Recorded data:
>> BEGIN

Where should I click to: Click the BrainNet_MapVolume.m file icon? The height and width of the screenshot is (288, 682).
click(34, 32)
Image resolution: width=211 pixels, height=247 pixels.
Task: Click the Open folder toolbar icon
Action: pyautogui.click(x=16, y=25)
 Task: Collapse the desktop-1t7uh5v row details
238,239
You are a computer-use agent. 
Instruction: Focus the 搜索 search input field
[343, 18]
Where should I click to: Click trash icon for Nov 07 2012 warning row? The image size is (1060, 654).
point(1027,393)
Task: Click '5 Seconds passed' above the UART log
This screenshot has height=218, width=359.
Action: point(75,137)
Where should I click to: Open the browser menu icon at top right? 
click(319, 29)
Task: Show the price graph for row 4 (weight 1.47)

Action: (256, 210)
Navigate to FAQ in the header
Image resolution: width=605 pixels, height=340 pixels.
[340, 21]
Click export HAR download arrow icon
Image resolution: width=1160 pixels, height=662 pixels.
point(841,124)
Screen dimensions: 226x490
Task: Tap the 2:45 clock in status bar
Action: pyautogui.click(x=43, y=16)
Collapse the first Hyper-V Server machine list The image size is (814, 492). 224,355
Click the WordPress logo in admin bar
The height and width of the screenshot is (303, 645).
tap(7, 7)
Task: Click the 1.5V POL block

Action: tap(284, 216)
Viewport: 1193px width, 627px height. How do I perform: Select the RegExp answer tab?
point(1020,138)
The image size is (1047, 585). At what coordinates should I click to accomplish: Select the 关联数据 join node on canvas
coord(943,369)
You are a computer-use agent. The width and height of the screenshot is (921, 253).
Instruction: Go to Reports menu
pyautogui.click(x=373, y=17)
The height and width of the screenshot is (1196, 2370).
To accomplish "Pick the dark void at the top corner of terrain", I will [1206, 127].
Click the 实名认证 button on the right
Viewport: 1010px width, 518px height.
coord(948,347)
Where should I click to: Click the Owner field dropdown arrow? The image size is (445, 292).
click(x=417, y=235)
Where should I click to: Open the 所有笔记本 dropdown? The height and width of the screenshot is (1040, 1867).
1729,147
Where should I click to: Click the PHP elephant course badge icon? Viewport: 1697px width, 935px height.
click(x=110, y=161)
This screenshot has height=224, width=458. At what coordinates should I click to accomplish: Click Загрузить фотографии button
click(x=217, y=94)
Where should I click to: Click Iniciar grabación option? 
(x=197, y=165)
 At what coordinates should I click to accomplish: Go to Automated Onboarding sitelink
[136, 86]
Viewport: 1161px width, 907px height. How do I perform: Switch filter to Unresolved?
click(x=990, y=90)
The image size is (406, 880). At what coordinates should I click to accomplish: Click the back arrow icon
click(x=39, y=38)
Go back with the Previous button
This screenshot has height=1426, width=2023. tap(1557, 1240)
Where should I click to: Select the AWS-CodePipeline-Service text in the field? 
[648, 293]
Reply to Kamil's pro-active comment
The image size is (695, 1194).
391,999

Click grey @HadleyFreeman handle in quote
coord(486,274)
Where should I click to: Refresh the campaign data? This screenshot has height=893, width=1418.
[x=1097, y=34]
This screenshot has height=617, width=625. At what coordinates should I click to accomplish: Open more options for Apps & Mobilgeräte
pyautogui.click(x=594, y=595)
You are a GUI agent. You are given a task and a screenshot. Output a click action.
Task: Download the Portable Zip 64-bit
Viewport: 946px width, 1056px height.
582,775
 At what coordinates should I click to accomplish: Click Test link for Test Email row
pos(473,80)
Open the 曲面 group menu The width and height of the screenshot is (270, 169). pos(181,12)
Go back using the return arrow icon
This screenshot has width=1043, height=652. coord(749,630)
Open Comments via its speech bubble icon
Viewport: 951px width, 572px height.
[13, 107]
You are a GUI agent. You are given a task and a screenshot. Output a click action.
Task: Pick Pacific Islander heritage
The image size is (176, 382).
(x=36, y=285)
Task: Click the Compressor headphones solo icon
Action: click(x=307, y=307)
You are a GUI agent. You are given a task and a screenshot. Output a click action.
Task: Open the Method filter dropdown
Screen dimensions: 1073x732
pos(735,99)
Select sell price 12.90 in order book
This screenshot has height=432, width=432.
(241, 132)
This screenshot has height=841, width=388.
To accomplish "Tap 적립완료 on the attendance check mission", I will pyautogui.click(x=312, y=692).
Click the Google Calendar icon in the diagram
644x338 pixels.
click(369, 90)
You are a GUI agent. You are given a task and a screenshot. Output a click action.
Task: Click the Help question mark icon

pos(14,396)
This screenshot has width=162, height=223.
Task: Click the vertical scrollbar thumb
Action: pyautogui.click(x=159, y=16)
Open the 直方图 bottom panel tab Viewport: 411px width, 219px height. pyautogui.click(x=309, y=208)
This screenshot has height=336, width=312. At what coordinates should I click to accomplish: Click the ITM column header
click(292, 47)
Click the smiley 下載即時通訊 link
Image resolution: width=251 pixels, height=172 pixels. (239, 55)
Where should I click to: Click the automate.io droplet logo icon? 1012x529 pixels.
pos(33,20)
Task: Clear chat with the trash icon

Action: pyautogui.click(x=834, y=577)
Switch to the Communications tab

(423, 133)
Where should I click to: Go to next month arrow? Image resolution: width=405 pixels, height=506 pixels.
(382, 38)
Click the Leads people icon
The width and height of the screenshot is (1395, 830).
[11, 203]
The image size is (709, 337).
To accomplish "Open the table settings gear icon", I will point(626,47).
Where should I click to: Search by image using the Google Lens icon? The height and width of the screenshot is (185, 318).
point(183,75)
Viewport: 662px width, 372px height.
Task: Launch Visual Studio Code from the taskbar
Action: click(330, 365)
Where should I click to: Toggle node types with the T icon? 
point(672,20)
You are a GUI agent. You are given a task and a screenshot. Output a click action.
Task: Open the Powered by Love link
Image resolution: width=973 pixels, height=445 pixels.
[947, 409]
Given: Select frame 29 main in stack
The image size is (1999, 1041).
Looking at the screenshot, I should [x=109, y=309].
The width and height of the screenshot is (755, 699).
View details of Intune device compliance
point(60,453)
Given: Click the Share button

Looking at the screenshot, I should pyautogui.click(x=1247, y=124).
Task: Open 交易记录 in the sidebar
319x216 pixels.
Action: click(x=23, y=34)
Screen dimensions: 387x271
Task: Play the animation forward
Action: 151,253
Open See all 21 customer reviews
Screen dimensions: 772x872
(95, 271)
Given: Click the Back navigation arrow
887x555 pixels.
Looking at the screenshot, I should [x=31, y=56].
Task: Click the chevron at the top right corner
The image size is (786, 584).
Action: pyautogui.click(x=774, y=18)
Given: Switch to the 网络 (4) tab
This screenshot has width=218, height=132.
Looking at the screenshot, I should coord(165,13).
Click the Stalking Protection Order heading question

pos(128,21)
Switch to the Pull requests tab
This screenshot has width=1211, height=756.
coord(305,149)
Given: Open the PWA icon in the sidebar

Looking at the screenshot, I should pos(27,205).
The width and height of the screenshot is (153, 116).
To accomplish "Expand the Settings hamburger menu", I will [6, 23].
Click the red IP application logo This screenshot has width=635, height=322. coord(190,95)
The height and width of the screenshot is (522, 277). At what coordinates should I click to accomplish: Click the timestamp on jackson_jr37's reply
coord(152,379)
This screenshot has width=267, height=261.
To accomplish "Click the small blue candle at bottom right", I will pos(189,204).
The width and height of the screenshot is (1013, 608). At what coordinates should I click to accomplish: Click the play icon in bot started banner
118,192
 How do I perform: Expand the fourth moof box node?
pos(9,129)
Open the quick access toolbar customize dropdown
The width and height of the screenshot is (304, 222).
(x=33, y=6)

>> END

--- EXERCISE INSTRUCTIONS ---
Could you rewrite the entire listing so that every "Where should I click to" becomes "Where do I click to", leaving everything else unchanged?

--- RESULT ---
Where do I click to: Click the BrainNet_MapVolume.m file icon? The height and width of the screenshot is (288, 682).
click(34, 32)
Image resolution: width=211 pixels, height=247 pixels.
Task: Click the Open folder toolbar icon
Action: pyautogui.click(x=16, y=25)
 Task: Collapse the desktop-1t7uh5v row details
238,239
You are a computer-use agent. 
Instruction: Focus the 搜索 search input field
[343, 18]
Where do I click to: Click trash icon for Nov 07 2012 warning row? The image size is (1060, 654).
point(1027,393)
Task: Click '5 Seconds passed' above the UART log
This screenshot has height=218, width=359.
Action: point(75,137)
Where do I click to: Open the browser menu icon at top right? 
click(319, 29)
Task: Show the price graph for row 4 (weight 1.47)

Action: (256, 210)
Navigate to FAQ in the header
Image resolution: width=605 pixels, height=340 pixels.
[340, 21]
Click export HAR download arrow icon
Image resolution: width=1160 pixels, height=662 pixels.
point(841,124)
Screen dimensions: 226x490
Task: Tap the 2:45 clock in status bar
Action: pyautogui.click(x=43, y=16)
Collapse the first Hyper-V Server machine list The image size is (814, 492). 224,355
Click the WordPress logo in admin bar
The height and width of the screenshot is (303, 645).
tap(7, 7)
Task: Click the 1.5V POL block

Action: tap(284, 216)
Viewport: 1193px width, 627px height. How do I perform: Select the RegExp answer tab?
point(1020,138)
The image size is (1047, 585). At what coordinates should I click to accomplish: Select the 关联数据 join node on canvas
coord(943,369)
You are a computer-use agent. The width and height of the screenshot is (921, 253).
Instruction: Go to Reports menu
pyautogui.click(x=373, y=17)
The height and width of the screenshot is (1196, 2370).
To accomplish "Pick the dark void at the top corner of terrain", I will [1206, 127].
Click the 实名认证 button on the right
Viewport: 1010px width, 518px height.
coord(948,347)
Where do I click to: Click the Owner field dropdown arrow? The image size is (445, 292).
click(x=417, y=235)
Where do I click to: Open the 所有笔记本 dropdown? The height and width of the screenshot is (1040, 1867).
1729,147
Where do I click to: Click the PHP elephant course badge icon? Viewport: 1697px width, 935px height.
click(x=110, y=161)
This screenshot has height=224, width=458. At what coordinates should I click to accomplish: Click Загрузить фотографии button
click(x=217, y=94)
Where do I click to: Click Iniciar grabación option? 
(x=197, y=165)
 At what coordinates should I click to accomplish: Go to Automated Onboarding sitelink
[136, 86]
Viewport: 1161px width, 907px height. How do I perform: Switch filter to Unresolved?
click(x=990, y=90)
The image size is (406, 880). At what coordinates should I click to accomplish: Click the back arrow icon
click(x=39, y=38)
Go back with the Previous button
This screenshot has height=1426, width=2023. tap(1557, 1240)
Where do I click to: Select the AWS-CodePipeline-Service text in the field? 
[648, 293]
Reply to Kamil's pro-active comment
The image size is (695, 1194).
391,999

Click grey @HadleyFreeman handle in quote
coord(486,274)
Where do I click to: Refresh the campaign data? This screenshot has height=893, width=1418.
[x=1097, y=34]
This screenshot has height=617, width=625. At what coordinates should I click to accomplish: Open more options for Apps & Mobilgeräte
pyautogui.click(x=594, y=595)
You are a GUI agent. You are given a task and a screenshot. Output a click action.
Task: Download the Portable Zip 64-bit
Viewport: 946px width, 1056px height.
582,775
 At what coordinates should I click to accomplish: Click Test link for Test Email row
pos(473,80)
Open the 曲面 group menu The width and height of the screenshot is (270, 169). pos(181,12)
Go back using the return arrow icon
This screenshot has width=1043, height=652. coord(749,630)
Open Comments via its speech bubble icon
Viewport: 951px width, 572px height.
[13, 107]
You are a GUI agent. You are given a task and a screenshot. Output a click action.
Task: Pick Pacific Islander heritage
The image size is (176, 382).
(x=36, y=285)
Task: Click the Compressor headphones solo icon
Action: click(x=307, y=307)
You are a GUI agent. You are given a task and a screenshot. Output a click action.
Task: Open the Method filter dropdown
Screen dimensions: 1073x732
pos(735,99)
Select sell price 12.90 in order book
This screenshot has height=432, width=432.
(241, 132)
This screenshot has height=841, width=388.
To accomplish "Tap 적립완료 on the attendance check mission", I will pyautogui.click(x=312, y=692).
Click the Google Calendar icon in the diagram
644x338 pixels.
click(369, 90)
You are a GUI agent. You are given a task and a screenshot. Output a click action.
Task: Click the Help question mark icon

pos(14,396)
This screenshot has width=162, height=223.
Task: Click the vertical scrollbar thumb
Action: pyautogui.click(x=159, y=16)
Open the 直方图 bottom panel tab Viewport: 411px width, 219px height. pyautogui.click(x=309, y=208)
This screenshot has height=336, width=312. At what coordinates should I click to accomplish: Click the ITM column header
click(292, 47)
Click the smiley 下載即時通訊 link
Image resolution: width=251 pixels, height=172 pixels. (239, 55)
Where do I click to: Click the automate.io droplet logo icon? 1012x529 pixels.
pos(33,20)
Task: Clear chat with the trash icon

Action: pyautogui.click(x=834, y=577)
Switch to the Communications tab

(423, 133)
Where do I click to: Go to next month arrow? Image resolution: width=405 pixels, height=506 pixels.
(382, 38)
Click the Leads people icon
The width and height of the screenshot is (1395, 830).
[11, 203]
The image size is (709, 337).
To accomplish "Open the table settings gear icon", I will point(626,47).
Where do I click to: Search by image using the Google Lens icon? The height and width of the screenshot is (185, 318).
point(183,75)
Viewport: 662px width, 372px height.
Task: Launch Visual Studio Code from the taskbar
Action: click(330, 365)
Where do I click to: Toggle node types with the T icon? 
point(672,20)
You are a GUI agent. You are given a task and a screenshot. Output a click action.
Task: Open the Powered by Love link
Image resolution: width=973 pixels, height=445 pixels.
[947, 409]
Given: Select frame 29 main in stack
The image size is (1999, 1041).
Looking at the screenshot, I should [x=109, y=309].
The width and height of the screenshot is (755, 699).
View details of Intune device compliance
point(60,453)
Given: Click the Share button

Looking at the screenshot, I should pyautogui.click(x=1247, y=124).
Task: Open 交易记录 in the sidebar
319x216 pixels.
Action: click(x=23, y=34)
Screen dimensions: 387x271
Task: Play the animation forward
Action: 151,253
Open See all 21 customer reviews
Screen dimensions: 772x872
(95, 271)
Given: Click the Back navigation arrow
887x555 pixels.
Looking at the screenshot, I should [x=31, y=56].
Task: Click the chevron at the top right corner
The image size is (786, 584).
Action: pyautogui.click(x=774, y=18)
Given: Switch to the 网络 (4) tab
This screenshot has width=218, height=132.
Looking at the screenshot, I should coord(165,13).
Click the Stalking Protection Order heading question

pos(128,21)
Switch to the Pull requests tab
This screenshot has width=1211, height=756.
coord(305,149)
Given: Open the PWA icon in the sidebar

Looking at the screenshot, I should pos(27,205).
The width and height of the screenshot is (153, 116).
To accomplish "Expand the Settings hamburger menu", I will [6, 23].
Click the red IP application logo This screenshot has width=635, height=322. coord(190,95)
The height and width of the screenshot is (522, 277). At what coordinates should I click to accomplish: Click the timestamp on jackson_jr37's reply
coord(152,379)
This screenshot has width=267, height=261.
To accomplish "Click the small blue candle at bottom right", I will pos(189,204).
The width and height of the screenshot is (1013, 608). At what coordinates should I click to accomplish: Click the play icon in bot started banner
118,192
 How do I perform: Expand the fourth moof box node?
pos(9,129)
Open the quick access toolbar customize dropdown
The width and height of the screenshot is (304, 222).
(x=33, y=6)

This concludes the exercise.